Today’s studying was spent on RGB in CSS and the color wheel. The color wheel is a visual representation of colors arranged according to their chromatic relationship depending on wavelengths. Using the color wheel, we can easily trace colors and their relationship with other colors. The three Primary Colors are Red, Yellow, and Blue. Three Secondary Colors: Orange, Green, and Violet. Six Tertiary Colors: Red-Orange, Yellow-Orange, Yellow-Green, Blue-Green, Blue-Violet, and Red-Violet, are formed by mixing a primary with a secondary.

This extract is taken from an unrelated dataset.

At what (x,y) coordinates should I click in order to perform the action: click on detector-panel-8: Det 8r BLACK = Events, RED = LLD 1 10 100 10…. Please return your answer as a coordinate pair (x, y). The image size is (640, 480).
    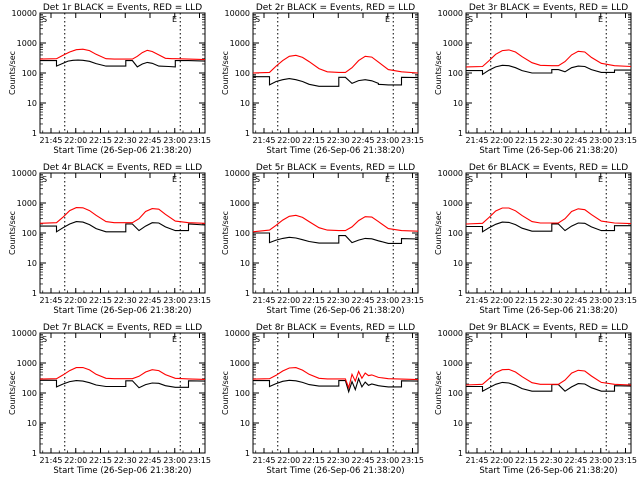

RGB is an additive color model. Additive color describes how light produces color. Computers, phones, tv, etc., use additive color. In the subtractive color model (CMYK), pigment is used to create color using reflected light. Printers use CMYK. For RGB, the colors are red, green, and blue. RGB uses a value between 0-255 to create different colors. A value of three 0’s will make black, while a value of three 255s will produce white. The number is a code to represent how dark or bright the color is.
The syntax for RGB is:
RGB(0, 0, 0)
With RGB, there are 16,777,216 color options available. By default, the colors of the RGB model are opaque. You can change the opacity by placing it at the end of the RGB syntax in CSS:
h1 { color: rgba(0,255,255,0.7); }
Although this makes the whole thing transparent, including the background, the heading, and the heading’s background. To only make the color transparent and not the header, we will take the a out of the RGB syntax:
background-color: rgb(232, 206, 191,0.5)
I had to learn to put code into a WordPress page to do this. You go to the text editor and use the < pre >code< /pre > syntax.
That’s been my day. I like color theory, which has always been my favorite subject in design class.
Here are some references for color theory: colormatters.com, and w3schools.com.